# Pedometer



## Big Shoe (Jun 16, 2008)

I've been wearing one for a couple months now. On a slow day I'll do 7,000 steps and my busiest was 17,000 steps. 10,000 is about 5 miles.

God only knows how many steps a day I walked when hanging board when I was in my prime.

Any of you guys wear one?


----------



## slowsol (Aug 27, 2005)

No, but I've been wanting to get a Fitbit. What kind did you get?


----------



## mnld (Jun 4, 2013)

I had one on my phone once, eyeopening! I remember one day stringing out a large house put on like 25000 steps. I had big plans of documenting how many steps the different ways of doing things would take and finding the most efficient way and becoming an efficiency expert and then buying a ford transit and then...... Had a beer!

I have to say I do miss Oconomowoc Mike.


----------



## Big Shoe (Jun 16, 2008)

slowsol said:


> No, but I've been wanting to get a Fitbit. What kind did you get?

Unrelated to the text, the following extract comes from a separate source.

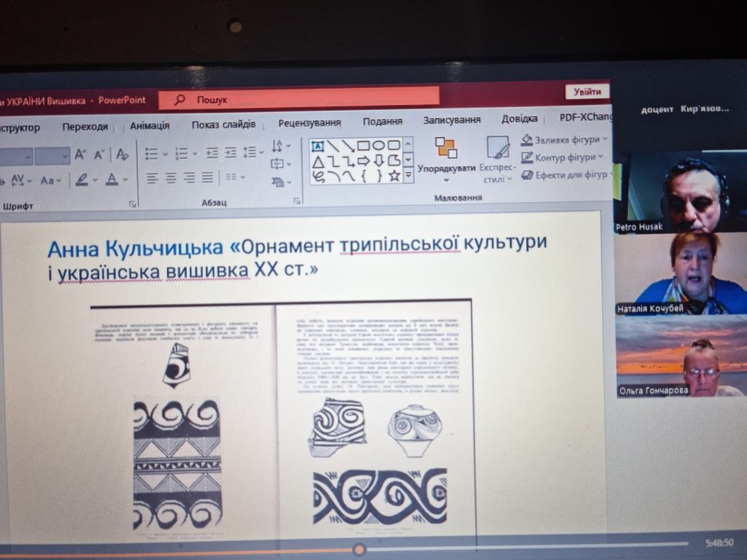Screen dimensions: 747x560
Task: Open the Довідка help tab
Action: click(519, 119)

The wife has had a fit bit and this one I have is from Humana it says G1.0

The tells me how many steps how many calories I burn and how many miles I walk plus the time. 

I never used to put it on first thing in the morning. But the last two days I popped it on right when I get out of bed and I walk about 800 steps before he even get ready for work.


----------



## Big Shoe (Jun 16, 2008)

I see I have 11350. I'm going to one more job for about the next hour that should stack up a little bit more.


----------



## JR Shepstone (Jul 14, 2011)

I downloaded an app to phone called Steps. 

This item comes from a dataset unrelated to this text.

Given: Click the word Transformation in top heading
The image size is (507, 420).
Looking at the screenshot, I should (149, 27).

I used it one day so far, but it kills the battery running in the background. 

For the time I had it on, I think I did something like 2,000 in an hour and a half.


----------



## Tinstaafl (Jan 6, 2008)

Big Shoe said:


> The tells me how many steps how many calories I burn and how many miles I walk plus the time.


Well, the time is probably reasonably accurate. The only way it could tell how far you walked is with a measured pace, and how many calories you burn depends on whether you're hoisting 5/8" drywall at the time. :laughing:


----------



## Big Shoe (Jun 16, 2008)

Tinstaafl said:


> Well, the time is probably reasonably accurate. The only way it could tell how far you walked is with a measured pace, and how many calories you burn depends on whether you're hoisting 5/8" drywall at the time. :laughing:


True.........:whistling.............Still learning what you can do with these things.


----------



## 402joel (Sep 1, 2011)

I've got the app on my phone and average 9,681 steps a day

Thought it was broke at first


----------



## Big Shoe (Jun 16, 2008)

I just think it's neat to see how much you walk/step (Tin) on a daily basis. I still managed 10,000+ yesterday in spite of a lot of driving around.


----------



## mstrat (Jul 10, 2013)

Yep, I've got the Fitbit One and do enjoy seeing the steps and stairs climbed in a day...it's hit or miss whether it counts steps up a ladder, but the rest of it seems accurate. Had some 20,000 days, but most end up in the 8-13,000 range. Interesting for sure!


----------



## Tinstaafl (Jan 6, 2008)

Big Shoe said:


> I just think it's neat to see how much you walk/step (Tin) on a daily basis.


Oh yeah, I know. I tried one out a few years back and had fun with it for a while. :thumbsup:


----------